Least Surprising as Explicit and Meaningful

Naming is defining: Once you know the name of a thing, you have power over it.

Starting from understanding how the FLUID component maps to reality, its parts should be broken down in sub-components that are easily named either for their significance as data or as processes.

Any entity in a FLUID component should have the shortest and most specific name possible. If the name doesn’t describe what the entity is or does exhaustively, that probably means it should be split into more specific elements.

Choosing the appropriate name for an entity is more an art than a science, but while this stays true, there is a simple, almost socratic technique that can help us determining if we have reached an adequate level of detail in naming an entity:

A name for a FLUID entity is “least surprising” when no other name could describe the same entity, or part of it, just as well.

Suppose a project has an entity named DataManager. The name is quite generic; is that the best name for the entity?

Suppose also that the data handled by the entity comprises customers, orders and invoices; also, no other data is managed by the application.

In this scenario, it would be impossible to find a better, more descriptive and simple name: DataManager is the manager for all the data the application is meant to manage.

A more specific name would require to break the entity down. That may give origin to three entities: OrderManager, CustomerManager and InvoiceManager.

There are other software engineering philosophies that would suggest to do that: breaking an entity down to a point where only it takes care only of a very limited aspect of the application (single concern). FLUID recommends the same; however, the definition of “limited aspect” is& FLUID.

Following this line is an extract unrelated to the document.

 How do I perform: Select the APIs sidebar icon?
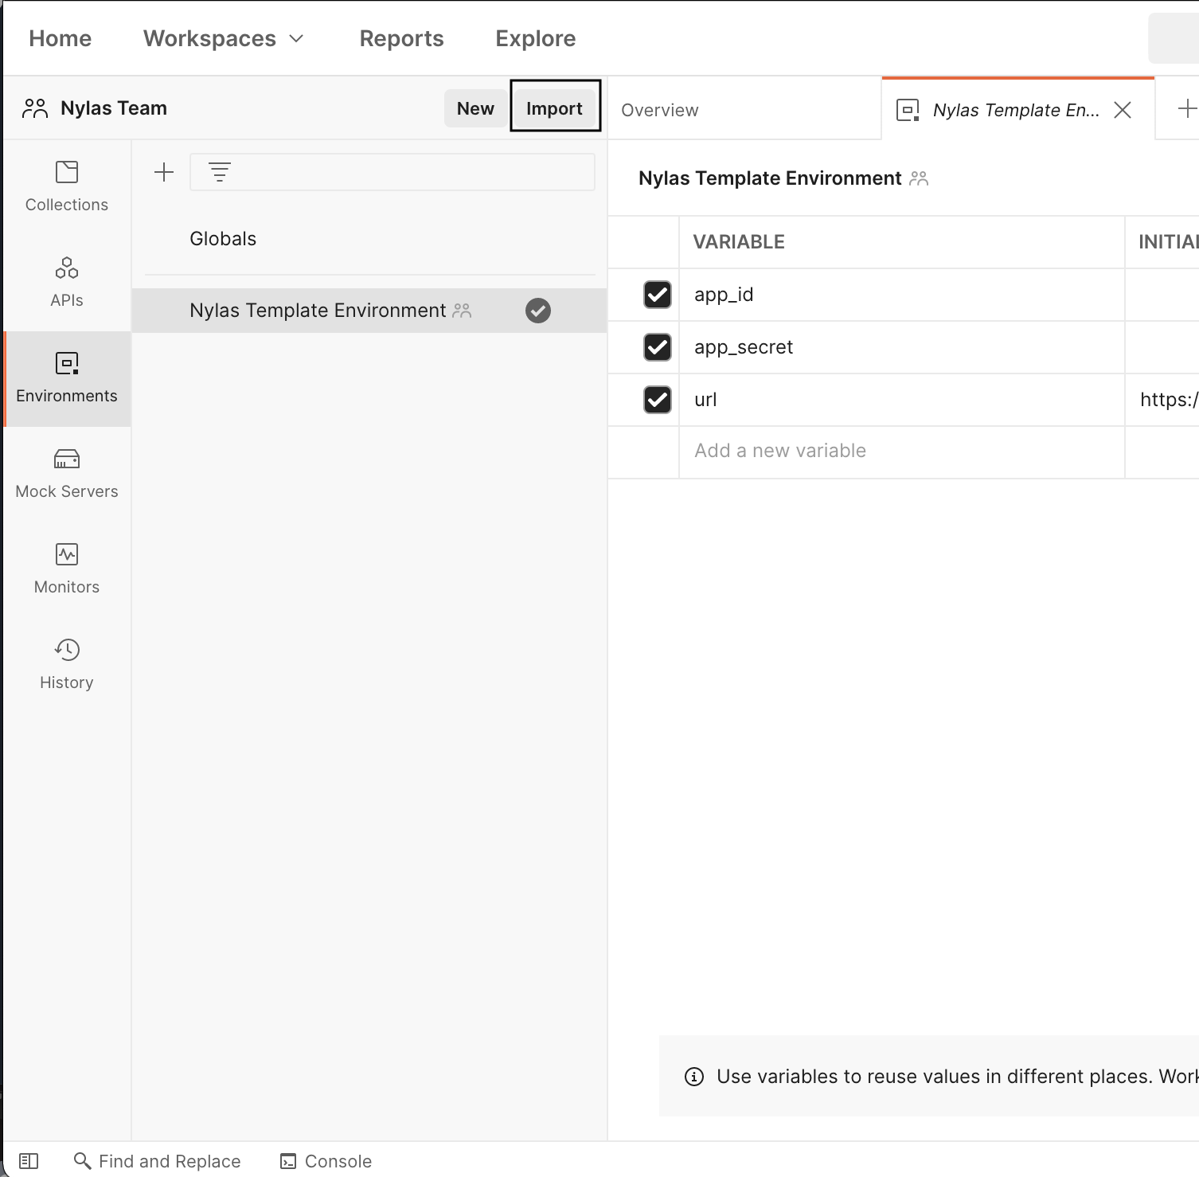coord(66,280)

In the specific context of your application, is the name DataManager enough to clearly describe what that entity is meant to do?  if that is so, then it’s the perfect name, and the entity named by it it’s the perfect size to handle your problem. If more specific names as i.e. OrderManager may better encapsulate and address the specificities of handling orders differently from Customers in your application, then that should be the naming (and the scope of the concern) the application should follow.

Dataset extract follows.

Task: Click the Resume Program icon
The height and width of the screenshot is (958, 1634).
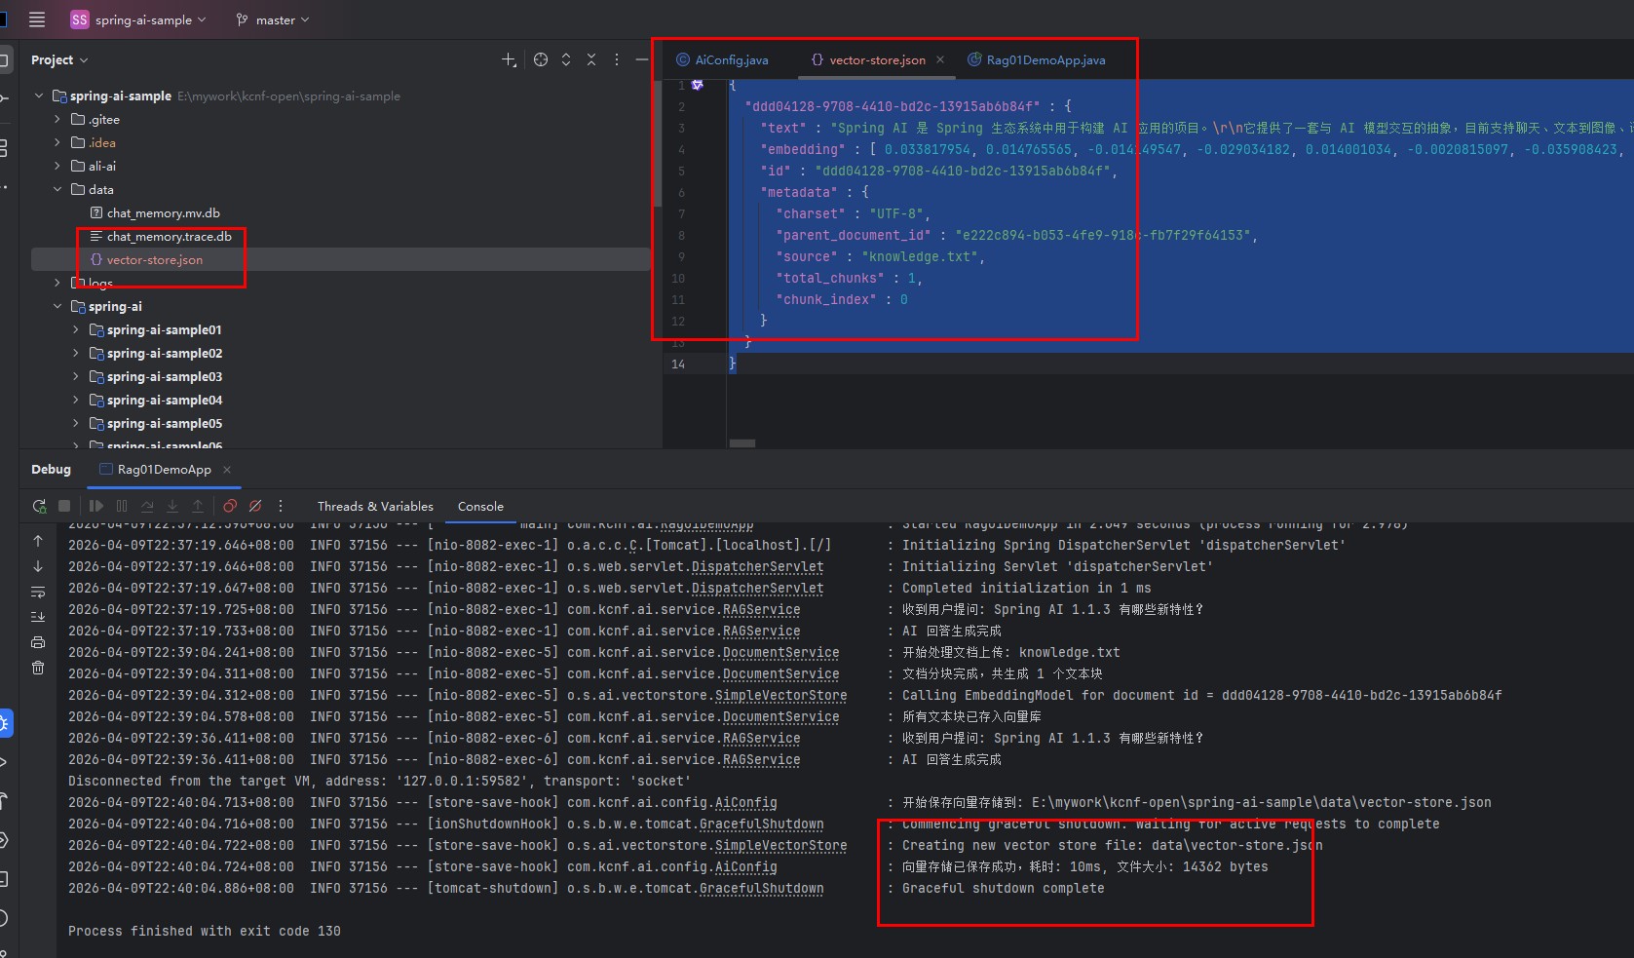Action: (x=96, y=506)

Least Surprising as Cognitively Minimal

One of the golden engineering rules followed by FLUID is: Keep it simple. A FLUID component is cognitively minimal if it all aspects of it can easily be understood: to know how to use it to achieve some desired results.

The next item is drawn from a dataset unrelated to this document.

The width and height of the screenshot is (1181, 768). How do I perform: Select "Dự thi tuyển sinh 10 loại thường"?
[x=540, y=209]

While writing a component that feels natural is, again, more an art than a science, the following guidelines are markers cognitively minimal components:

  • Minimal Configuration/Parameters: try and keep the parameters and/or the configuration required to make a component ready to usage to a minimum.
  • Intuitive Defaults: when more options are required, be sure to cover most of them with intuitive and solid defaults, so that users are not forced to know all the possible usage of a component before employing them in their simplest form.
  • Automatic Configuration: try and determine automatically as many options as possible. For example, use system temporary directories rather than require the user to select a work environment, set the default parallel agent count to a number near the available cores, configure garbage collector thresholds to sensible portions of available memory and so on.
  • Clear and Unambiguous Outputs: simple enumerations, error codes, clear descriptions are better than combinations of statuses stored in different outputs, and then must be interpreted to understand what actually happened. Error codes stored in specific exceptions are better than vague, all-catching exceptions.

Conclusions

Like all methodologies, FLUID requires discipline. A clear understanding of the interface concept, and of how to make them intuitive is crucial to a well designed FLUID application.

Interfaces are the boundaries between components, and they are intuitive when they respect the principle of least surprise across the three dimensions of mapping to reality, being explicit and meaningful and cognitively minimal.

A well-designed FLUID component presents interface that represents the reality it abstracts well, does so explicitly and has minimal requirements for its immediate usage.